Quantum key distribution (QKD) uses entanglement to generate encryption keys that are provably secure against any computational attack. In the E91 protocol (named after Artur Ekert, 1991), Alice and Bob each receive one qubit of many entangled pairs from a shared source. They independently choose random measurement bases and record their results. After measuring all pairs, they publicly compare which bases they chose (without revealing results) and keep only the results where they happened to choose the same basis. These matching results are perfectly correlated due to entanglement and form the shared secret key.
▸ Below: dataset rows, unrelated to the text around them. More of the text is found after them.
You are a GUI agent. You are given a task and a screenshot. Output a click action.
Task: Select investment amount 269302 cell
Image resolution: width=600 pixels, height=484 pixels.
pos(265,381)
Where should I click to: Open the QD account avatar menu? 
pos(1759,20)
Any eavesdropper attempting to intercept and measure the qubits would disturb the entanglement, introducing detectable errors in the correlation statistics.
Quantum networks that distribute entangled pairs across long distances are an active area of development. The main challenge is that entanglement degrades as qubits interact with the environment during transmission. Quantum repeaters, which use entanglement swapping and purification to extend entanglement across multiple shorter links, are being developed to enable long-distance quantum communication. China's quantum communication infrastructure has demonstrated satellite-based entanglement distribution over 1,200 kilometers, and ground-based fiber networks carry entangled photons across metropolitan distances in several countries.
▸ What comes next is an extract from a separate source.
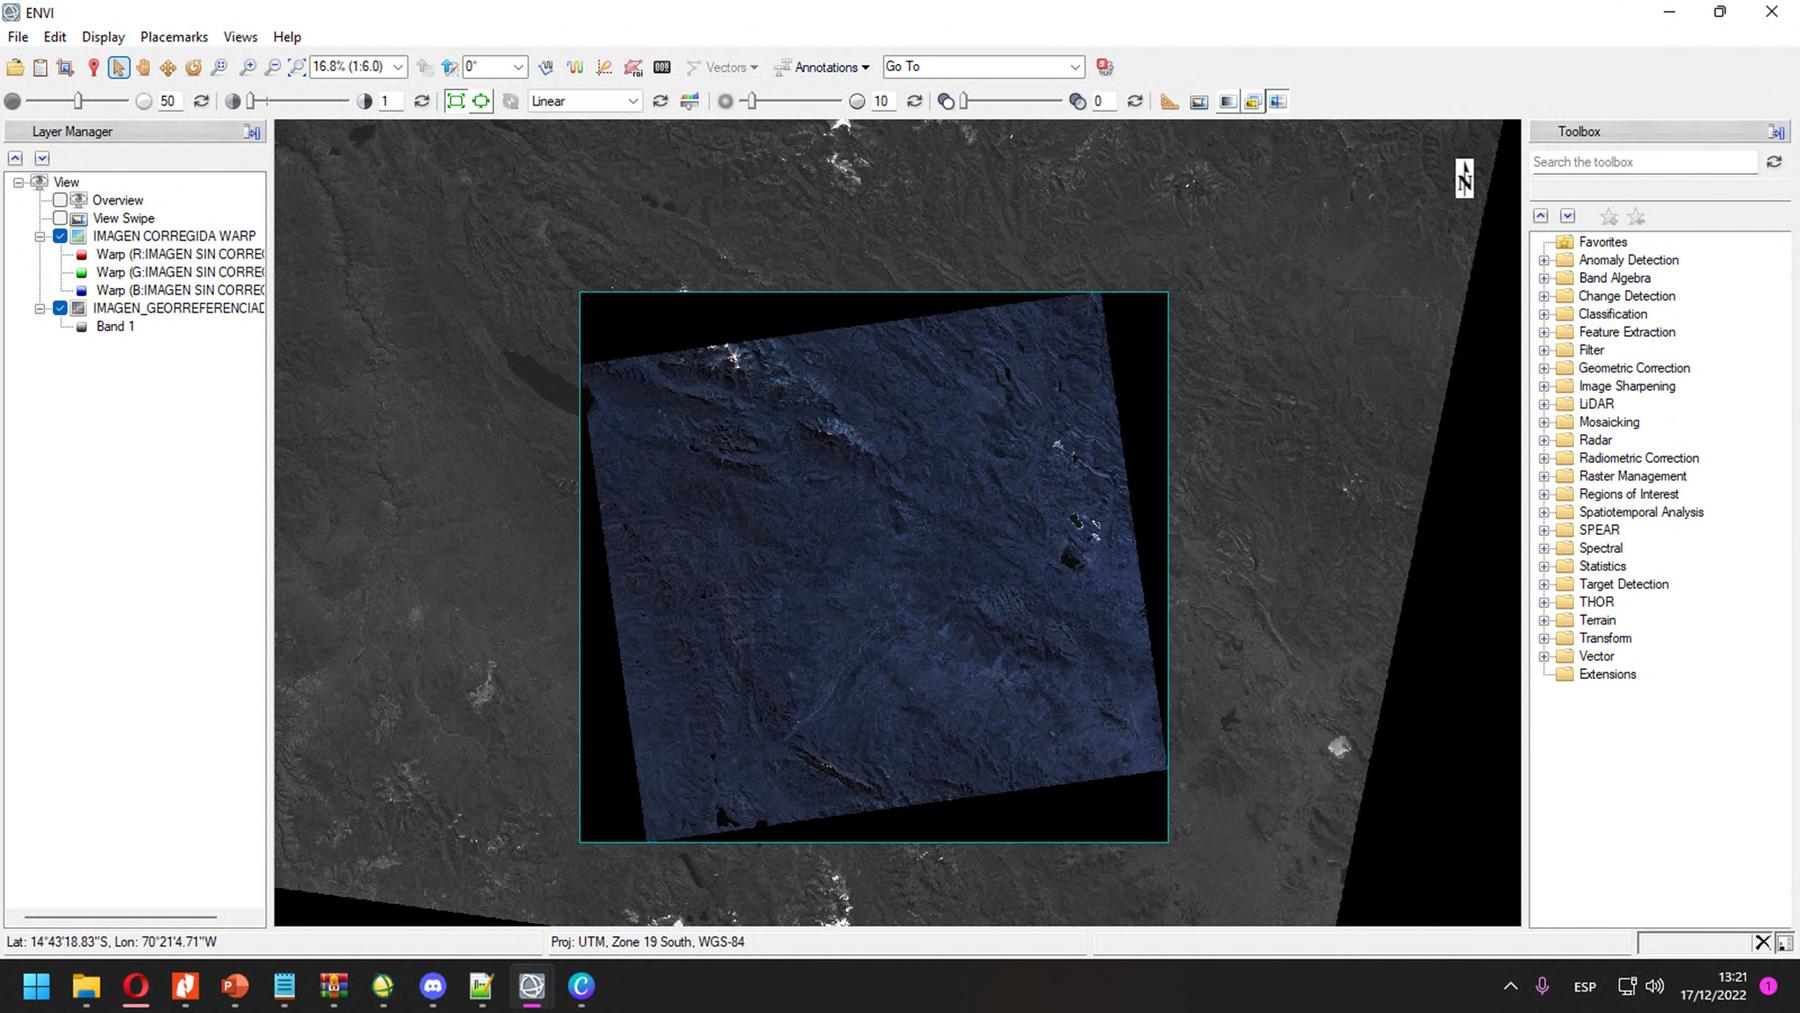This screenshot has height=1013, width=1800.
Task: Open the Region of Interest tool
Action: coord(633,67)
Entanglement in Error Correction
Quantum error correction uses entanglement in a fundamentally different way: to protect quantum information from noise. A logical qubit is encoded as an entangled state of many physical qubits. In the simplest error correction code, Shor's 9-qubit code, a single logical qubit is encoded across 9 physical qubits in an entangled state that is designed so that any single-qubit error (bit flip, phase flip, or both) can be detected and corrected without measuring the encoded information.
The detection works through syndrome measurements on auxiliary qubits. These measurements reveal whether an error occurred and on which qubit, without revealing the logical qubit's value. This is possible because the syndrome qubits become entangled with the data qubits in a specific way that is sensitive to errors but insensitive to the encoded information. The pattern of syndrome measurements identifies the error type and location, allowing a correction operation to restore the original state.
The surface code, the leading error correction scheme for superconducting and neutral atom qubits, arranges physical qubits on a 2D lattice with data qubits at vertices and syndrome qubits at faces and edges. The entangled state that encodes a logical qubit extends across the entire lattice, and the code distance (the size of the smallest uncorrectable error) grows with the lattice dimension. A surface code with distance d can correct up to (d-1)/2 errors, meaning larger lattices provide stronger protection at the cost of more physical qubits per logical qubit. Current experiments have demonstrated surface codes operating below the break-even threshold, where adding more physical qubits actually reduces the logical error rate.
Entanglement creates correlations between qubits that have no classical explanation, serving as an essential computational resource for quantum algorithms, a communication channel for quantum teleportation and key distribution, and the foundation for quantum error correction that protects fragile quantum information.